[Pixel coordinate grounding data]
====

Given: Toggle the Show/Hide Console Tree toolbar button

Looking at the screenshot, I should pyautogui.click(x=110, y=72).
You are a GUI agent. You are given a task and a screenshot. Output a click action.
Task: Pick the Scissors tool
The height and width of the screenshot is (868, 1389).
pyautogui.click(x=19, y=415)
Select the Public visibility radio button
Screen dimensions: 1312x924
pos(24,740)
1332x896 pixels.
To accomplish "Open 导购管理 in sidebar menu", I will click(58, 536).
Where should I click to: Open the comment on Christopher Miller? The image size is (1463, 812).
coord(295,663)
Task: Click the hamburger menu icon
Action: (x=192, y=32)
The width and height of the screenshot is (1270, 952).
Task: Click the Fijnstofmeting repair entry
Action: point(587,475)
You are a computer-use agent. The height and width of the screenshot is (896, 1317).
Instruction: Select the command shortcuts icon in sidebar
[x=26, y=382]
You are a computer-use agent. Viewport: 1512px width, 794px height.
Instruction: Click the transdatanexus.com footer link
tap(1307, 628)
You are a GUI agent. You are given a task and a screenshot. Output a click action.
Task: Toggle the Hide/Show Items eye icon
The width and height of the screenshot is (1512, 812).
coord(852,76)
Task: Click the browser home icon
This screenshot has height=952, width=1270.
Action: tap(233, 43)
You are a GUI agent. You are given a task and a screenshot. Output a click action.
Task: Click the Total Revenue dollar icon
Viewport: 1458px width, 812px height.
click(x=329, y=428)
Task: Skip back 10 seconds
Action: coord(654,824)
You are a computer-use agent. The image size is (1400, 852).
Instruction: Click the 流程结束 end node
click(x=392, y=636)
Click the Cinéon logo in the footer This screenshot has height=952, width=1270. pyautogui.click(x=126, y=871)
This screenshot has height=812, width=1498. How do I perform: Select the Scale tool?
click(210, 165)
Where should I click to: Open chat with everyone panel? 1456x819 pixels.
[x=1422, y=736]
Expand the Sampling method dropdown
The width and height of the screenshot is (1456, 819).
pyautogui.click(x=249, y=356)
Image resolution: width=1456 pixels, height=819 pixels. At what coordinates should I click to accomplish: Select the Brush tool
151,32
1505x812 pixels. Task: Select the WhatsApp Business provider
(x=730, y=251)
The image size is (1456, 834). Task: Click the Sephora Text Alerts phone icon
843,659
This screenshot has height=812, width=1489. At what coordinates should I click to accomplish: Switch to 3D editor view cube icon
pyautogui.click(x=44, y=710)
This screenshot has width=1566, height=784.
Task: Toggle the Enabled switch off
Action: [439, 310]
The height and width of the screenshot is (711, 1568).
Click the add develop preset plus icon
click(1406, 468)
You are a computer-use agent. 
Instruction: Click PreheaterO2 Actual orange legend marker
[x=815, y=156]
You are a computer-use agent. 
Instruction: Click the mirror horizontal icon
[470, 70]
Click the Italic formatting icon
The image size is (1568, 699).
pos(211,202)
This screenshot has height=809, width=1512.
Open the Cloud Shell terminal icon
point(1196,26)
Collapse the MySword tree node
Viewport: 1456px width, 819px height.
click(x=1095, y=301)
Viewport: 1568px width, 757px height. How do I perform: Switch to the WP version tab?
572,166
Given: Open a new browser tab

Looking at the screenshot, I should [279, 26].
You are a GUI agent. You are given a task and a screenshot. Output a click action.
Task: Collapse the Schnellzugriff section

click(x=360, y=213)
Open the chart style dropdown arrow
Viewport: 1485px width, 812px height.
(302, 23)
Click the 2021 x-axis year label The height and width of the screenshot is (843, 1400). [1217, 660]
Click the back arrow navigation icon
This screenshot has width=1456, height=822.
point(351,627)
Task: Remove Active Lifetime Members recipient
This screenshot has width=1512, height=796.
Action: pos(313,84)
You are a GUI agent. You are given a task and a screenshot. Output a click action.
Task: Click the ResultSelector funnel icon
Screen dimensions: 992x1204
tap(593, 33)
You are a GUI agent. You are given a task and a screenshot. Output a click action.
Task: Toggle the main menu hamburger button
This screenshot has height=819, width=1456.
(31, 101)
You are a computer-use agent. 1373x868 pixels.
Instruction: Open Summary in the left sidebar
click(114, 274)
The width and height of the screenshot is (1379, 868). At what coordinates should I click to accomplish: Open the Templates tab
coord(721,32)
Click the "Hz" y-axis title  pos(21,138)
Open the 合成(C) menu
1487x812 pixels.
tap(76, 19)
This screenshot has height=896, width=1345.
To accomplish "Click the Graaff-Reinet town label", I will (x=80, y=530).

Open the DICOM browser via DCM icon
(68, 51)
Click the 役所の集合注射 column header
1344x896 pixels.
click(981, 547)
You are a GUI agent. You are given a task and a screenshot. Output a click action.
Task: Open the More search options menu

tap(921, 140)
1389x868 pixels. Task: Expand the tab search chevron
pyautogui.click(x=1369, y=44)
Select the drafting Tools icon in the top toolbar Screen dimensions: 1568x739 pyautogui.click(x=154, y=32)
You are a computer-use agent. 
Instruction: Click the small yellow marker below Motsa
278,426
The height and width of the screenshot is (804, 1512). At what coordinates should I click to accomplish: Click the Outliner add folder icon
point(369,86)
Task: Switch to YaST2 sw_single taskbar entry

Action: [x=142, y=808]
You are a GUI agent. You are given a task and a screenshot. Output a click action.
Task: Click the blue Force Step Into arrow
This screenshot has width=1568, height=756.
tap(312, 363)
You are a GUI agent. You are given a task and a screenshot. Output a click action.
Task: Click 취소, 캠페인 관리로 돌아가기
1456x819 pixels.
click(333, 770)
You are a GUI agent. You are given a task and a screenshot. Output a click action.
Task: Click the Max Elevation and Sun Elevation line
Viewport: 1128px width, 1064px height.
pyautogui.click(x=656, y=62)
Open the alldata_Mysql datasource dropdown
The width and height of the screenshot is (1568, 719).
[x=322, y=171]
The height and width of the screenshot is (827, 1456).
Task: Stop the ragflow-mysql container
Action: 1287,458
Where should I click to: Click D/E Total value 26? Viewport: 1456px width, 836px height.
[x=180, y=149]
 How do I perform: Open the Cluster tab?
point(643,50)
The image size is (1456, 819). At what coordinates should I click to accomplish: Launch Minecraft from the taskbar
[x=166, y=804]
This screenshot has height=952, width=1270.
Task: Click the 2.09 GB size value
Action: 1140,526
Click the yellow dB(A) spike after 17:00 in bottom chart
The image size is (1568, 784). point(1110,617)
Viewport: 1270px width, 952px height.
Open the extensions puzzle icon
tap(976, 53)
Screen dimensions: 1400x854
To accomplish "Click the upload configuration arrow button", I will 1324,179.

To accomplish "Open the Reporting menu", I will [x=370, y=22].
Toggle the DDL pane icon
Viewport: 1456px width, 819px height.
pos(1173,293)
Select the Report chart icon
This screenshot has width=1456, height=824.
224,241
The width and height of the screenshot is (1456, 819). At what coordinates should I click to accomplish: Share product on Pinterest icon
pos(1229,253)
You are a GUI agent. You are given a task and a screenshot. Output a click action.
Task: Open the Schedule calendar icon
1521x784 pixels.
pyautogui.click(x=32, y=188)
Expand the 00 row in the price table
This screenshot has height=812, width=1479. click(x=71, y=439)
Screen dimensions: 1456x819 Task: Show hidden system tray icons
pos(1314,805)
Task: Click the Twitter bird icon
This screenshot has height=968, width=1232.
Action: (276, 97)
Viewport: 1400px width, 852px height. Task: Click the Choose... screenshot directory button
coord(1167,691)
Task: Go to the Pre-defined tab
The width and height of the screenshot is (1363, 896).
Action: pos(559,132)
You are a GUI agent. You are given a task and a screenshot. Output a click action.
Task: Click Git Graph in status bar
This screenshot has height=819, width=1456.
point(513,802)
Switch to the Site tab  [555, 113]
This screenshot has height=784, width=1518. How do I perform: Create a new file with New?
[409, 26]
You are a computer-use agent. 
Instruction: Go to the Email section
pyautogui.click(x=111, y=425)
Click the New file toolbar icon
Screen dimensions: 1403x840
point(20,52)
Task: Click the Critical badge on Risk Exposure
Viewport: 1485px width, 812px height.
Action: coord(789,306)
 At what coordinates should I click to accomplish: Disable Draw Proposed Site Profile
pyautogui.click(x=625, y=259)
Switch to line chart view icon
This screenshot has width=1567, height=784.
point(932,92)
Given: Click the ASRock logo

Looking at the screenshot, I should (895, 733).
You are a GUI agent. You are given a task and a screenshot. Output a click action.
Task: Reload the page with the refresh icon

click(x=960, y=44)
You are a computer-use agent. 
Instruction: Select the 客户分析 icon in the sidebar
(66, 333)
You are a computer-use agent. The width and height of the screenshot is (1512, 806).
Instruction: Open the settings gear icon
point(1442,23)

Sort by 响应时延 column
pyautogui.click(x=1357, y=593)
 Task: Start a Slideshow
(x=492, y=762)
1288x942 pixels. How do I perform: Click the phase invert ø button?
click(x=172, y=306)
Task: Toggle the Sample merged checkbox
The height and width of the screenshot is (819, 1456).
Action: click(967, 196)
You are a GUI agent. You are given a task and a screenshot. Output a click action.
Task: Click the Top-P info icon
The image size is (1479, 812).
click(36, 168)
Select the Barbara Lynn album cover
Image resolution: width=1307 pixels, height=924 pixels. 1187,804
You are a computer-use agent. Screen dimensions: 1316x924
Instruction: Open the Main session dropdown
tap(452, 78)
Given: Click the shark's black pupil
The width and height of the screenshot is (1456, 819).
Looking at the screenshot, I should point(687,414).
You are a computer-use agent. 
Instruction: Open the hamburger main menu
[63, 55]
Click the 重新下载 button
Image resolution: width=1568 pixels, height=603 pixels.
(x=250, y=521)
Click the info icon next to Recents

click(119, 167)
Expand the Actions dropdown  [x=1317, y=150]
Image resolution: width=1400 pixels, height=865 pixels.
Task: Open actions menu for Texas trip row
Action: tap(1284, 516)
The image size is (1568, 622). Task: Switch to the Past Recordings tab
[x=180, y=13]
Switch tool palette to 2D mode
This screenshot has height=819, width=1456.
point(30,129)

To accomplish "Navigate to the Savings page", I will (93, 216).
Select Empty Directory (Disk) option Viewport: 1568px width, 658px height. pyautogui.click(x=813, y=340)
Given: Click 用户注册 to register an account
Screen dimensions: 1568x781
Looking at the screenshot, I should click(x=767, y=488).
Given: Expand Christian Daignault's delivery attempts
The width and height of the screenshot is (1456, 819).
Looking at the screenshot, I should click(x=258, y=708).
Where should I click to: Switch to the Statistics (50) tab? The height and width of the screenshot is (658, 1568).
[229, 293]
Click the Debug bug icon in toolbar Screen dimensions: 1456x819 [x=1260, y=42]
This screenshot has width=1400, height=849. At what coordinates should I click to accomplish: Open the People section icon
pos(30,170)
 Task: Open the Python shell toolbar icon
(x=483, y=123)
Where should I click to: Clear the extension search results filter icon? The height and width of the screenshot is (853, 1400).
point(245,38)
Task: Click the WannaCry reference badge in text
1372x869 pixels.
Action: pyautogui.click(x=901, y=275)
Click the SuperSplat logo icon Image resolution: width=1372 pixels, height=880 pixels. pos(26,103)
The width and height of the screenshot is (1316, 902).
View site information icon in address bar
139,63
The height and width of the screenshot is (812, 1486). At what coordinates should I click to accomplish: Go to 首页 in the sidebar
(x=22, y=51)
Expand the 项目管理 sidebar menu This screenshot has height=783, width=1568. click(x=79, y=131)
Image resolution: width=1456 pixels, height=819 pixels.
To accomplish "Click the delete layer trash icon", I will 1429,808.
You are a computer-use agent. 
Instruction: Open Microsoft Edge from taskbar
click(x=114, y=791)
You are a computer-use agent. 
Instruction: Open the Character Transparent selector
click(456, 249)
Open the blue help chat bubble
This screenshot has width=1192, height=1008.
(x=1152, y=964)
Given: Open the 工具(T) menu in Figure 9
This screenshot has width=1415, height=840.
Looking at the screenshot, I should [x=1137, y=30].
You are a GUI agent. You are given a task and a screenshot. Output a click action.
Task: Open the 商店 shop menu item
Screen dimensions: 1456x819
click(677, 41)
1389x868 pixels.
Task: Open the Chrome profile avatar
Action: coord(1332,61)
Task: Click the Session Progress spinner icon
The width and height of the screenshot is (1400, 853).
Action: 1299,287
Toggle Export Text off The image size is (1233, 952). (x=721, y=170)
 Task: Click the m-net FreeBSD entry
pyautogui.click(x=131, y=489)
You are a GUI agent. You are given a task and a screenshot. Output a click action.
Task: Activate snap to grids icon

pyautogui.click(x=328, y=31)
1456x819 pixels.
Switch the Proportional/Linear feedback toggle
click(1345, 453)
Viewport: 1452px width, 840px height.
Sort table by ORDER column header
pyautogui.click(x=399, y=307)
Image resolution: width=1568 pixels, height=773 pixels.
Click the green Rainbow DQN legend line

====

__PROMPT__: After locating the line with "Screen dimensions: 992x1204" above, return that line and every later line through the one with "Task: Click the Max", word for word and with nothing else.

__RESULT BELOW__:
Screen dimensions: 992x1204
tap(593, 33)
You are a GUI agent. You are given a task and a screenshot. Output a click action.
Task: Toggle the main menu hamburger button
This screenshot has height=819, width=1456.
(31, 101)
You are a computer-use agent. 1373x868 pixels.
Instruction: Open Summary in the left sidebar
click(114, 274)
The width and height of the screenshot is (1379, 868). At what coordinates should I click to accomplish: Open the Templates tab
coord(721,32)
Click the "Hz" y-axis title  pos(21,138)
Open the 合成(C) menu
1487x812 pixels.
tap(76, 19)
This screenshot has height=896, width=1345.
To accomplish "Click the Graaff-Reinet town label", I will (x=80, y=530).

Open the DICOM browser via DCM icon
(68, 51)
Click the 役所の集合注射 column header
1344x896 pixels.
click(981, 547)
You are a GUI agent. You are given a task and a screenshot. Output a click action.
Task: Open the More search options menu

tap(921, 140)
1389x868 pixels. Task: Expand the tab search chevron
pyautogui.click(x=1369, y=44)
Select the drafting Tools icon in the top toolbar Screen dimensions: 1568x739 pyautogui.click(x=154, y=32)
You are a computer-use agent. 
Instruction: Click the small yellow marker below Motsa
278,426
The height and width of the screenshot is (804, 1512). At what coordinates should I click to accomplish: Click the Outliner add folder icon
point(369,86)
Task: Switch to YaST2 sw_single taskbar entry

Action: [x=142, y=808]
You are a GUI agent. You are given a task and a screenshot. Output a click action.
Task: Click the blue Force Step Into arrow
This screenshot has width=1568, height=756.
tap(312, 363)
You are a GUI agent. You are given a task and a screenshot. Output a click action.
Task: Click 취소, 캠페인 관리로 돌아가기
1456x819 pixels.
click(333, 770)
You are a GUI agent. You are given a task and a screenshot. Output a click action.
Task: Click the Max Elevation and Sun Elevation line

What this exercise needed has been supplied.